Edina SzalaiWelcome, new faculty/staff member! Edina Szalai – American Literature, English 12: Journeys and Discoveries, Senior Seminar, English Department Chair

Where did you grow up?  What was it like to grow up there?   Where did you go to school and what was that like? Did it have an impact on your choice of career?

I was born and raised in Hungary; as a 19-year-old, I witnessed the collapse of the communist regime. Despite the political oppression (which I was mainly unaware of as a child), education was a priority. Not only did most schools offer a rigorous academic curriculum, people in general took pleasure in educating themselves about the arts and sciences. No matter whose house you visited, there was no such thing as a living room without a big bookcase full of books. And people actually read these books: Tolstoy, Hemingway, Poe, Dickens and others were household names. Obviously, as an avid reader from childhood, this kind of environment felt reassuring.
Did you have any key mentors or people who deeply influenced who you are, what you believe in and what you’re committed to in your work and life?  Tell me about them.
I consider myself a very lucky person because I have had key mentors at every important stage of my life. People like my cello teacher, high school English teachers or family members have had a tremendous influence on who I ultimately became. The common denominator between these people, I believe, is that they all held me to a high standard and made me understand that we all owe it to ourselves to live up to our own potential without cutting corners. They did not try to be my friends; they were beacons of light and wisdom who did not shy away from challenging me if necessary. Exhausting as the experience was occasionally, I never had any doubt questioning their commitment to me.
Did you have any life-changing experiences that put you on the path that led you to be doing what you’re doing today?  Tell me about them.
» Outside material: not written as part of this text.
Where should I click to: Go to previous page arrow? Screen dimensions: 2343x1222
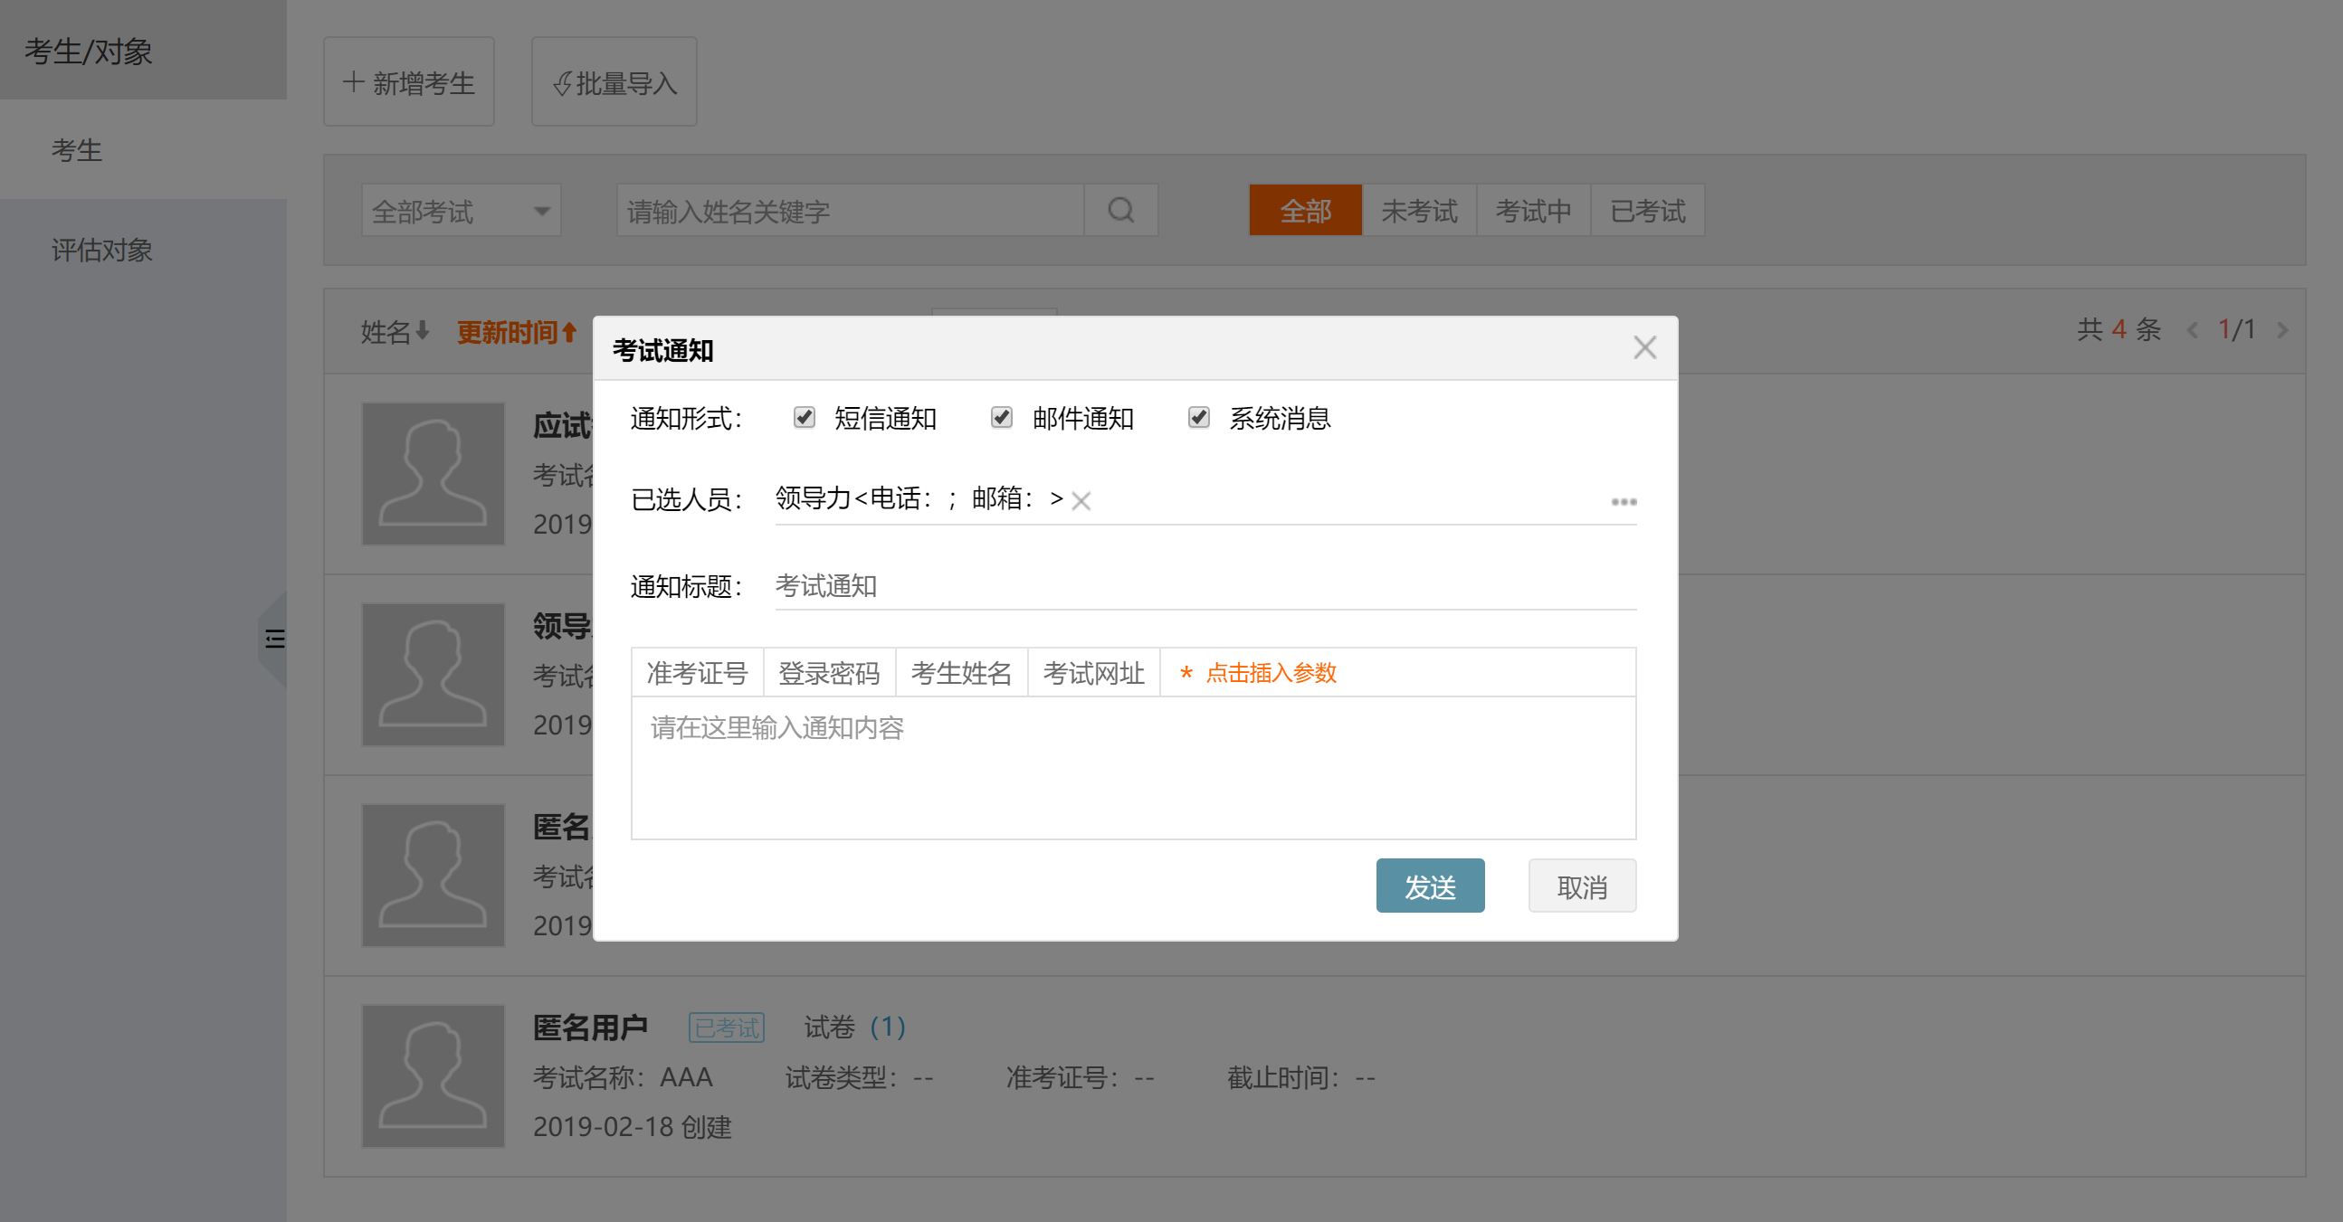2192,330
Two things have affected me in such radical ways that I don’t believe I’d be the same person today had I not had these experiences come my way. The first is classical music. I attended schools with a special music program from age 7 to 18 without ever having the intention of becoming a professional musician. Most of my school years were spent in a magical bubble of listening to, creating, discussing and feeling music on a daily basis. I firmly believe that every child should be exposed to this experience because it affects every aspect of their personal development. The other thing that has changed me tremendously is traveling. Due to the successful choir I was singing in for 12 years, I have gotten to visit most European countries as well as Australia, Venezuela, Canada and the U.S. even during the years of communism when international travel was largely restricted. Being exposed to such a  variety of cultures, customs, and traditions has created in me a sensitivity and openness to difference, to “otherness.” The unfamiliar seems to me like an adventure that I embark on with curiosity instead of feeling intimidated by it.